Re: [systemd-devel] deny access to GPU devices

2016-11-14 Thread Lennart Poettering
On Mon, 14.11.16 13:13, Markus Koeberl (markus.koeb...@tugraz.at) wrote:

> > > I am using slurm to manage GPU resources. On a host with several
> > > GPUs installed a user gets only access to the GPUs he asks slurm
> > > for. This is implemented by using the devices cgroup controller. For
> > > each job slurm starts, all devices which are not allowed get denied
> > > using cgroup devices.deny.  But by default users get access to all
> > > GPUs at login. As my users have ssh access to the host they can
> > > bypass slurm and access all GPUs directly. Therefore I would like to
> > > deny access to GPU devices for all user logins.
> > 
> > I have no idea what "slurm" is, but do note that the "devices" cgroup
> > controller has no future, it is unlikely to ever become available in
> > cgroupsv2.
> 
> That are bad news. Is there a place where I can read about the
> future of cgroups?

There have been articles on LWN, and there were various discussions at the
Linux Plumber Conference. Also, ping Tejun, he's the cgroups guy to go to.

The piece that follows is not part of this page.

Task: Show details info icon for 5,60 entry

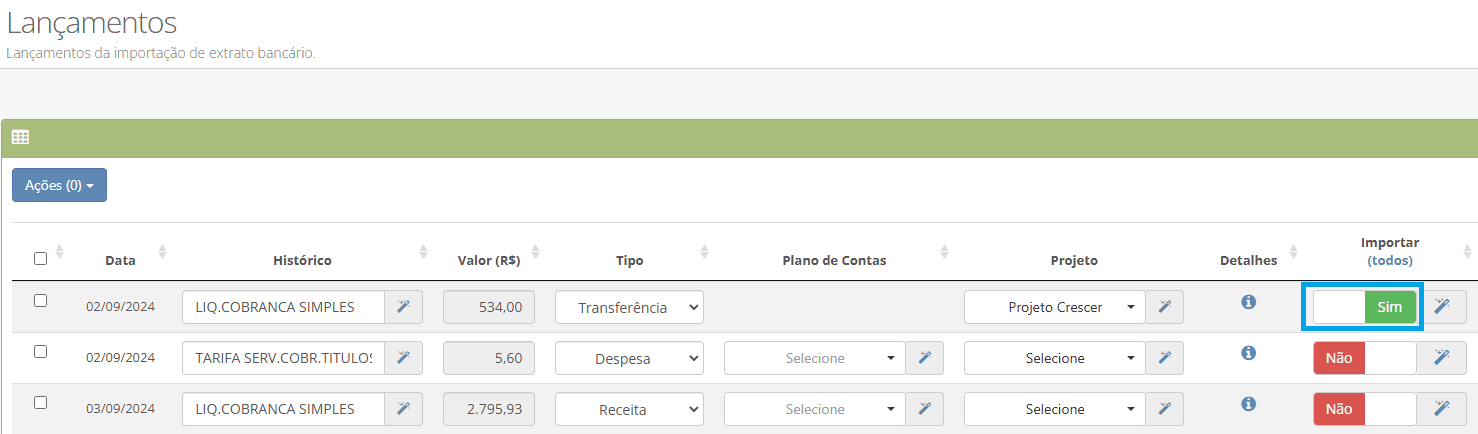Action: tap(1248, 352)
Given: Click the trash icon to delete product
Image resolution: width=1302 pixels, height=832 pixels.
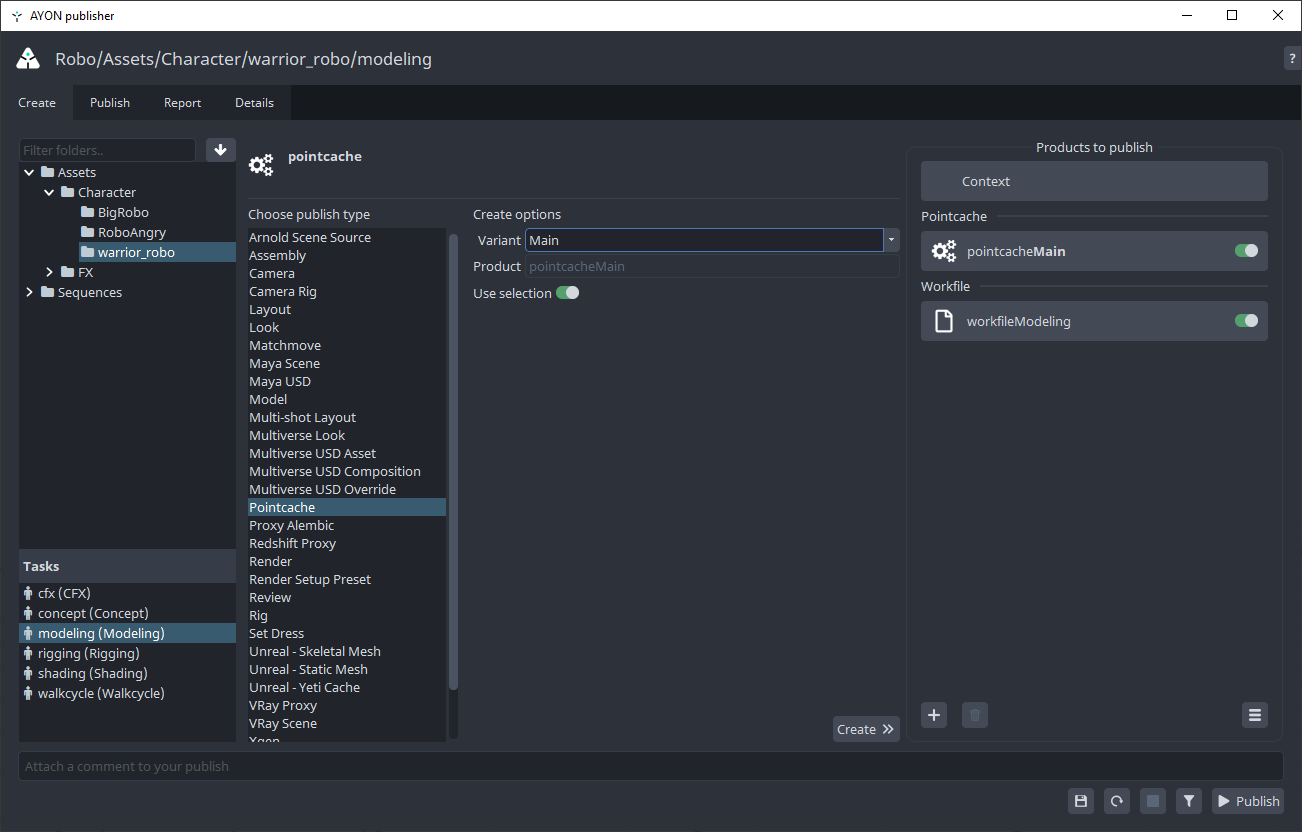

> > Device access to local users is normally managed through ACLs on the
> > device node, via udev/logind's "uaccess" logic. Using the "devices"
> > cgroup controller for this appears pretty misguided...
> 
> Using devices cgroup there is the possibility to extend this:
> It is possible to grand one process of a user access to a device 
> and at the same time deny an other process of the same user access
> to the same device.

Hmm, on UNIX the primary credentials used for access controls are
users and groups of course (with secondary concepts such as labels,
and caps and suchlike), but they usually are attached to the process,
instead of some external concept such as a cgroup. As such the devices
cgroup subsystem is kind of an outlier on this one already...

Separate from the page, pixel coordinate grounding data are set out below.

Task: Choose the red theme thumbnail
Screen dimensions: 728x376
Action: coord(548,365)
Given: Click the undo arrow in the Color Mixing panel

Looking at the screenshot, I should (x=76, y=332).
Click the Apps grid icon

> > > I did not find anything in the documentation how to implement
> > > this. It seams to me that there is no way at the moment to configure
> > > sytemd to alter the cgroup device config when creating the session
> > > for the user.  It would be nice if somebody could give me some hints
> > > how to implement this or a link to an implementation or the right
> > > documentation.
> > 
> > You can alter the DevicesAllow= property of the "user-1000.slice"
> > (where 1000 is the uid of your user) unit. But do note that the whole
> > "devices" cgroup controller is going away (as mentioned above), so
> > this is not future proof. And in general ACL-based device access
> > management is usually the better idea.
> 
> I had the impression that I need the opposite because using this to deny 
> access wont work but I have to admit I did not test it.
> Would "DeviceAllow=/dev/nvidia? " (omit rwm) remove r, w and m
> attributes form /dev/nvidia[0-9]

Omiting the rwm thing does the right thing. But if you want to block
entire subsystems you need a syntax like "DeviceAllow=char-foobar",
where "foobar" is a subsystem as listed in /proc/devices.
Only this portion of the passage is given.